Say how many lines of the data below have the word "click" in them. Add nothing else.

* [Pixel coordinate grounding data]:
*** Block opens ***

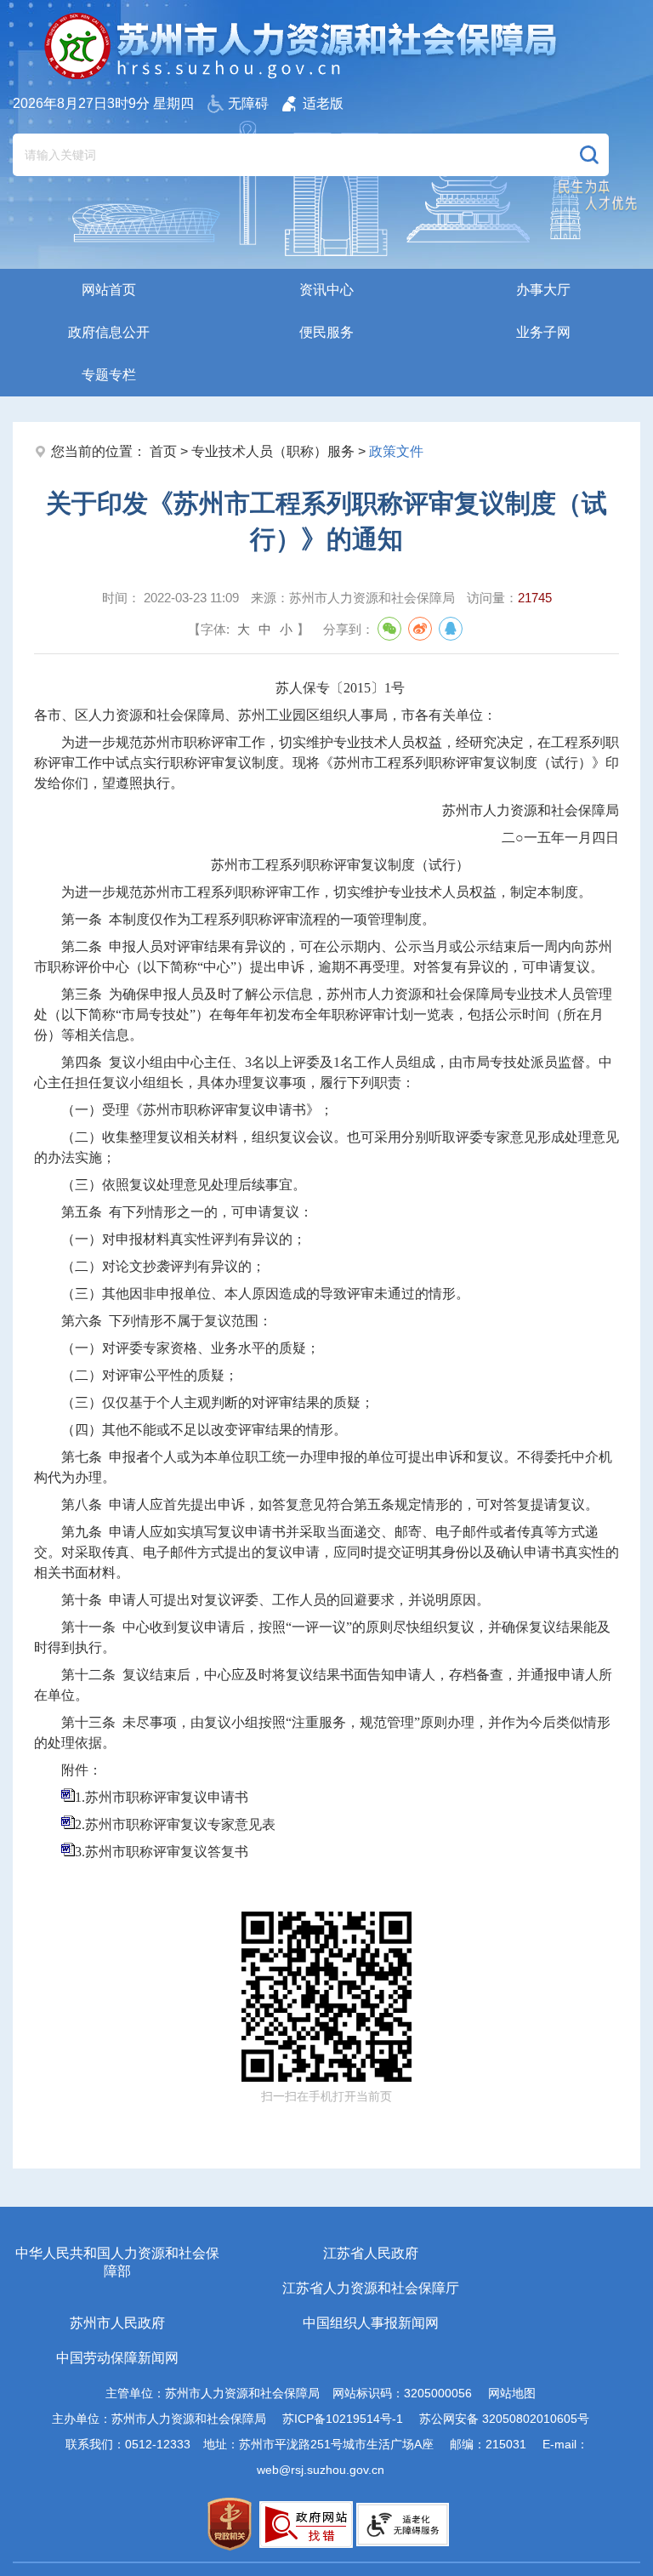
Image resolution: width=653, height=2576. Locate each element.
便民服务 (326, 332)
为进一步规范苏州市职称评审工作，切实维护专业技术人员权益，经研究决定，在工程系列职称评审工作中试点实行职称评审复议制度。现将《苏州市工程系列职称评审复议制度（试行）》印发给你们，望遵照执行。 (326, 762)
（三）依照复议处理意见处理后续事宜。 (183, 1184)
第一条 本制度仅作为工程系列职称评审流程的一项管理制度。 (248, 919)
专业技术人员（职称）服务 (273, 451)
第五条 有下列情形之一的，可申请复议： (187, 1212)
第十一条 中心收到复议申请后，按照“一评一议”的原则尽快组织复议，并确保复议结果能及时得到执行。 (322, 1637)
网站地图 (512, 2393)
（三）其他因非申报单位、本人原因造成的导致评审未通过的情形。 (265, 1293)
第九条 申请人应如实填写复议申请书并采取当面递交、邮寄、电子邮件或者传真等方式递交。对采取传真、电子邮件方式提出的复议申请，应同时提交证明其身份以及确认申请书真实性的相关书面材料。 (326, 1552)
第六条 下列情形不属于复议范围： (166, 1321)
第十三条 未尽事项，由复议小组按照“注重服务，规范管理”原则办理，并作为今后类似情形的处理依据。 (322, 1732)
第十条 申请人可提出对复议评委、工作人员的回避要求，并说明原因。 (275, 1600)
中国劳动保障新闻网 (117, 2358)
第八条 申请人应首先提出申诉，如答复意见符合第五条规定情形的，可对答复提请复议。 (330, 1504)
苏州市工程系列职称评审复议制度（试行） (340, 865)
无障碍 (248, 103)
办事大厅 (543, 289)
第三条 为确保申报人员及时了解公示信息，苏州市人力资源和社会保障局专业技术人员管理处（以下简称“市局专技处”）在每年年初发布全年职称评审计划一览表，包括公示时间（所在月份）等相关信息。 (323, 1014)
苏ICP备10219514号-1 (342, 2418)
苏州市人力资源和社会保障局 (530, 810)
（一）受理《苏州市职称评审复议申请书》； (197, 1110)
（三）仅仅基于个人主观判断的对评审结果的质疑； (217, 1402)
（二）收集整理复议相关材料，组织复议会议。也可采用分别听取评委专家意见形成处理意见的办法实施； (326, 1147)
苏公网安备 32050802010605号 (504, 2418)
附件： (81, 1770)
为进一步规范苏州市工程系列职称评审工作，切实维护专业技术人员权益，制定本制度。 (326, 892)
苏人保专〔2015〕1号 (340, 688)
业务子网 (543, 332)
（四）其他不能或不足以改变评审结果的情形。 (204, 1429)
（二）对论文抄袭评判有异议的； (163, 1266)
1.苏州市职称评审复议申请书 (161, 1797)
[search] (290, 155)
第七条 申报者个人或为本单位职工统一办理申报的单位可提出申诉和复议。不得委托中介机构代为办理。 (323, 1467)
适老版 (323, 103)
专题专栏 (109, 375)
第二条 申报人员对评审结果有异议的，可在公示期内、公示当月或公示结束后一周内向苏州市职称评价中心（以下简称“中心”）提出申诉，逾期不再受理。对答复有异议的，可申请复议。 (323, 956)
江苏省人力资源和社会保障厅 (370, 2288)
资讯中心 (326, 289)
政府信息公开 (109, 332)
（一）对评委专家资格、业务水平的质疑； (190, 1348)
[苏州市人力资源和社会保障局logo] (301, 46)
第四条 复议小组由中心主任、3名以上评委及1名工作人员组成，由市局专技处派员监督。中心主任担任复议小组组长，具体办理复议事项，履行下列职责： (323, 1072)
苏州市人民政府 (117, 2323)
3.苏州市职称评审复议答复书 (161, 1851)
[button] (589, 155)
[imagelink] (230, 2524)
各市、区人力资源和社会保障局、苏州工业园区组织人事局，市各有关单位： (265, 715)
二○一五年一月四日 (560, 837)
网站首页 (109, 289)
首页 (163, 451)
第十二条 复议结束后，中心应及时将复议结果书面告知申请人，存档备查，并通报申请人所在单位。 (323, 1684)
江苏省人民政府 (370, 2253)
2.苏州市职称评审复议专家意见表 (175, 1824)
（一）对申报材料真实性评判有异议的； (183, 1239)
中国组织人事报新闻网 (371, 2323)
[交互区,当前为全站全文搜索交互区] (311, 146)
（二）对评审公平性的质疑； (149, 1375)
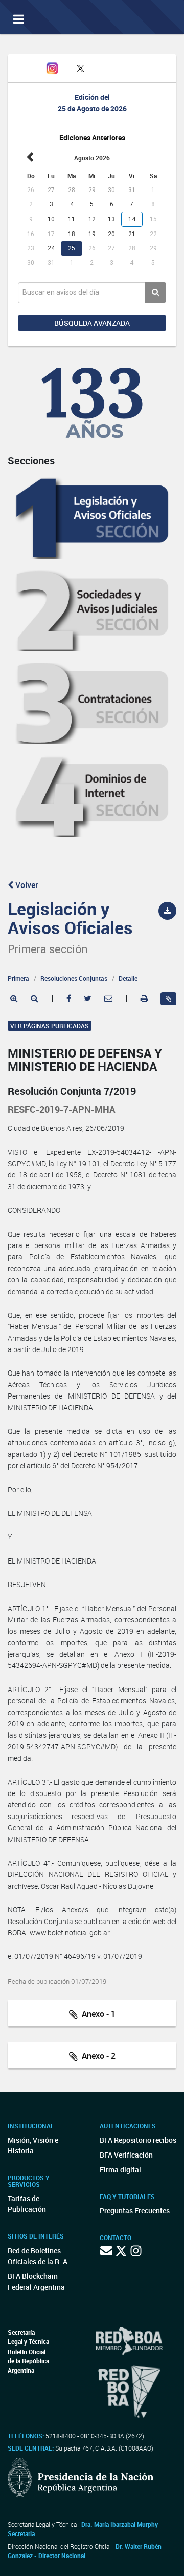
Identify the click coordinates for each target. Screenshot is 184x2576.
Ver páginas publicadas (49, 1026)
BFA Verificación (126, 2155)
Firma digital (120, 2169)
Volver (25, 885)
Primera (18, 978)
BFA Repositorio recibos (138, 2140)
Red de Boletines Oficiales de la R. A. (39, 2256)
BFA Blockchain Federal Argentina (36, 2281)
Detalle (128, 978)
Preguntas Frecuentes (135, 2210)
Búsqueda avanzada (92, 323)
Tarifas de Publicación (27, 2203)
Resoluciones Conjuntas (73, 978)
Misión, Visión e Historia (33, 2145)
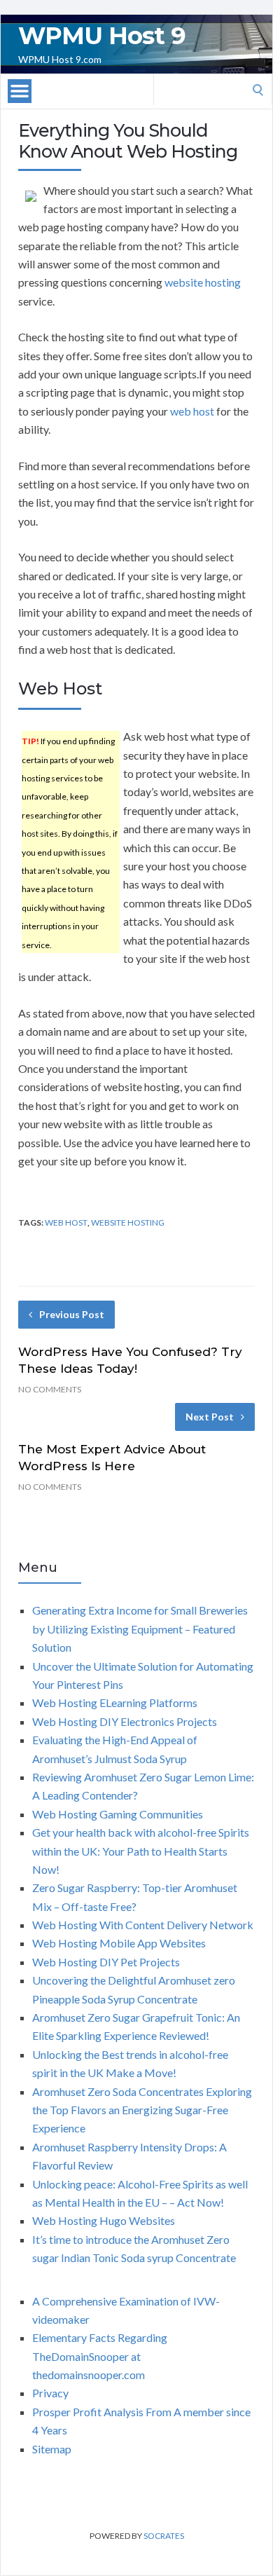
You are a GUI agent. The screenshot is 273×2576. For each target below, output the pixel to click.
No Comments (49, 1389)
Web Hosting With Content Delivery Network (142, 1924)
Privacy (50, 2392)
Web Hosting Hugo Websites (103, 2220)
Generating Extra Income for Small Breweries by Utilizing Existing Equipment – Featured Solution (140, 1628)
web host (192, 411)
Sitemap (51, 2448)
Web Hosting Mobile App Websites (119, 1943)
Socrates (164, 2535)
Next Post (210, 1417)
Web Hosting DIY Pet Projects (106, 1961)
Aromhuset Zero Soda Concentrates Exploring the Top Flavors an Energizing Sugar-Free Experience (142, 2110)
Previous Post (71, 1314)
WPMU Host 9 (102, 36)
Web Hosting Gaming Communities (117, 1814)
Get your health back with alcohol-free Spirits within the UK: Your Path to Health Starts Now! (140, 1850)
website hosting (202, 282)
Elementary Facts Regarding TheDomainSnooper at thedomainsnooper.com (99, 2356)
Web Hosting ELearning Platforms (114, 1702)
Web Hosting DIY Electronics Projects (124, 1721)
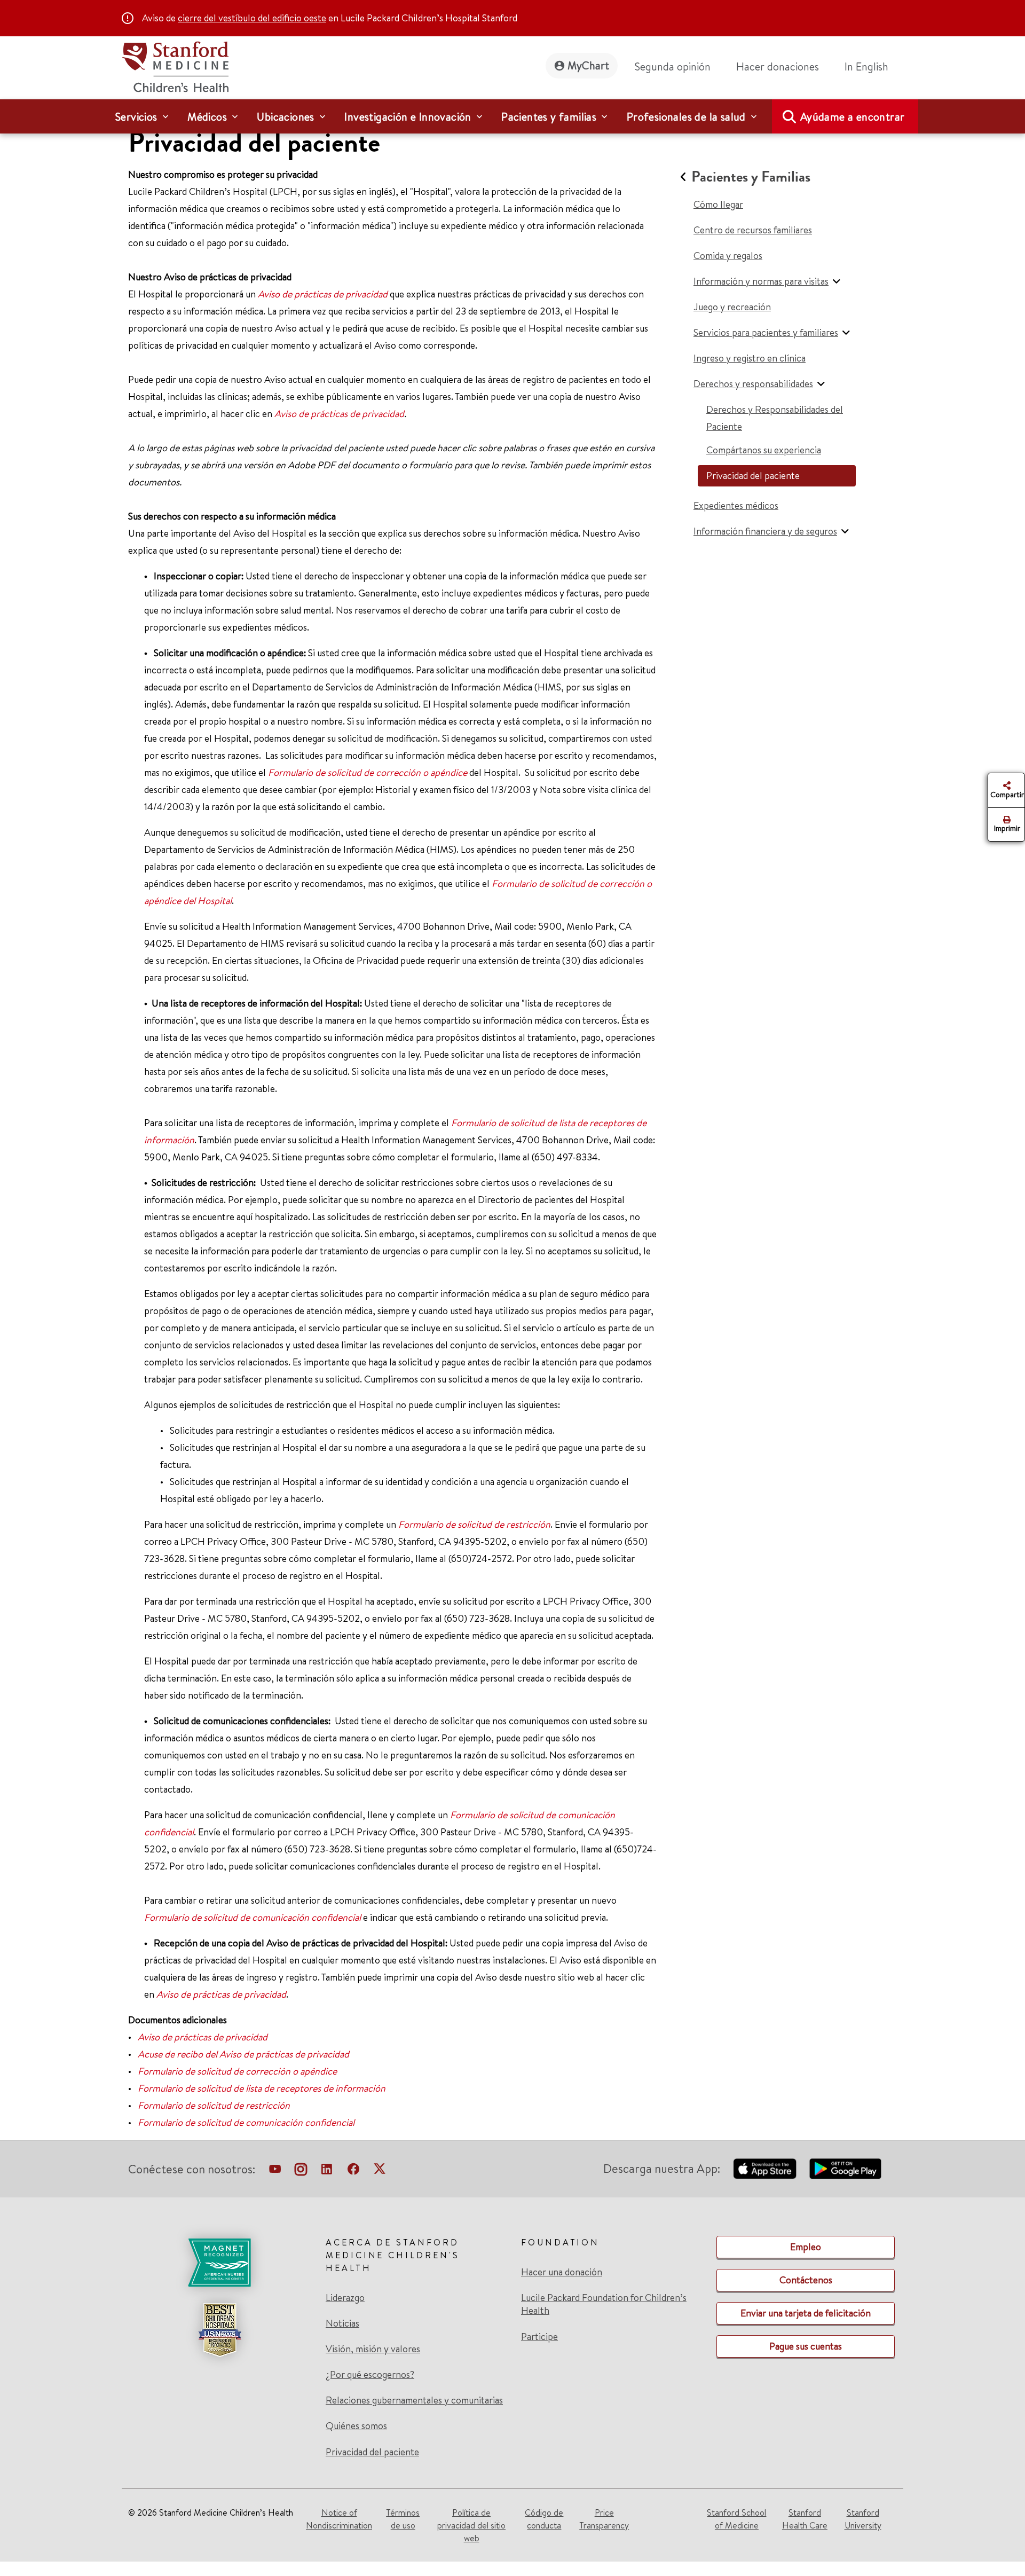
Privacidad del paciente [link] (372, 2452)
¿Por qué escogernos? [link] (370, 2374)
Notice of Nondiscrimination (339, 2519)
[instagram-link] (301, 2171)
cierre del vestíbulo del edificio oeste (252, 18)
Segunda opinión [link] (673, 66)
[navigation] (512, 116)
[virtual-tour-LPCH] (275, 2171)
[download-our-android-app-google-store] (845, 2168)
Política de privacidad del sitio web (471, 2525)
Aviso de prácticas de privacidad (323, 294)
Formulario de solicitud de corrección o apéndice (367, 772)
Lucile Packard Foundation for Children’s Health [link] (604, 2304)
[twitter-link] (379, 2171)
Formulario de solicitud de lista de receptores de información (261, 2088)
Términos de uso (403, 2519)
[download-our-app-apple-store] (765, 2168)
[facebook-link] (353, 2171)
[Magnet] (219, 2262)
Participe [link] (539, 2336)
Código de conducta (544, 2519)
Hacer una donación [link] (561, 2272)
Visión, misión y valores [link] (373, 2349)
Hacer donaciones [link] (777, 66)
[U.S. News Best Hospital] (219, 2330)
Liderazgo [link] (345, 2297)
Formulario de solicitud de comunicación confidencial (252, 1917)
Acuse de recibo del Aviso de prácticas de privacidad (243, 2054)
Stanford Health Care (804, 2519)
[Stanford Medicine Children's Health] (175, 65)
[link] (871, 67)
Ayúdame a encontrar (852, 116)
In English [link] (866, 66)
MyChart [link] (588, 65)
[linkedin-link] (327, 2171)
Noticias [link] (342, 2323)
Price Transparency (604, 2519)
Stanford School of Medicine (736, 2519)
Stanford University (863, 2519)
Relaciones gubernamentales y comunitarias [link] (414, 2400)
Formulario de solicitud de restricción (474, 1524)
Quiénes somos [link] (356, 2426)
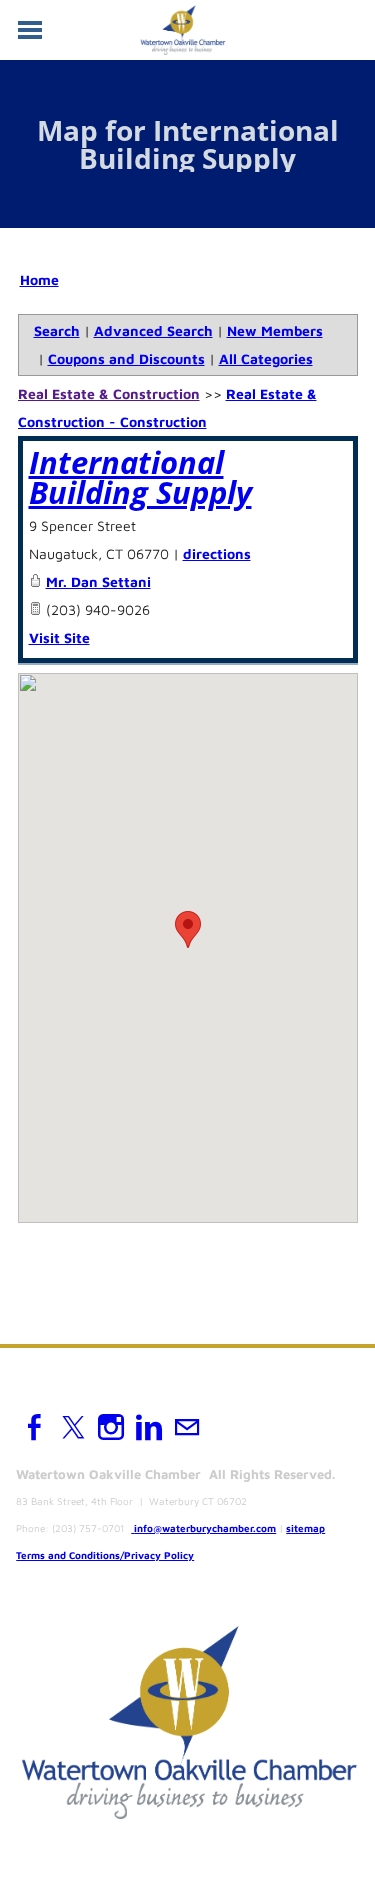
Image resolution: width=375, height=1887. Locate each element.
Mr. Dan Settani (98, 581)
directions (217, 553)
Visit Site (59, 637)
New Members (275, 330)
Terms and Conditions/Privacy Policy (105, 1555)
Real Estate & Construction (109, 393)
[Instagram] (111, 1427)
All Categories (266, 358)
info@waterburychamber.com (205, 1528)
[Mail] (187, 1427)
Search (57, 330)
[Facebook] (35, 1427)
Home (39, 279)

*** Block closes ***

* [Solution to the problem]: 2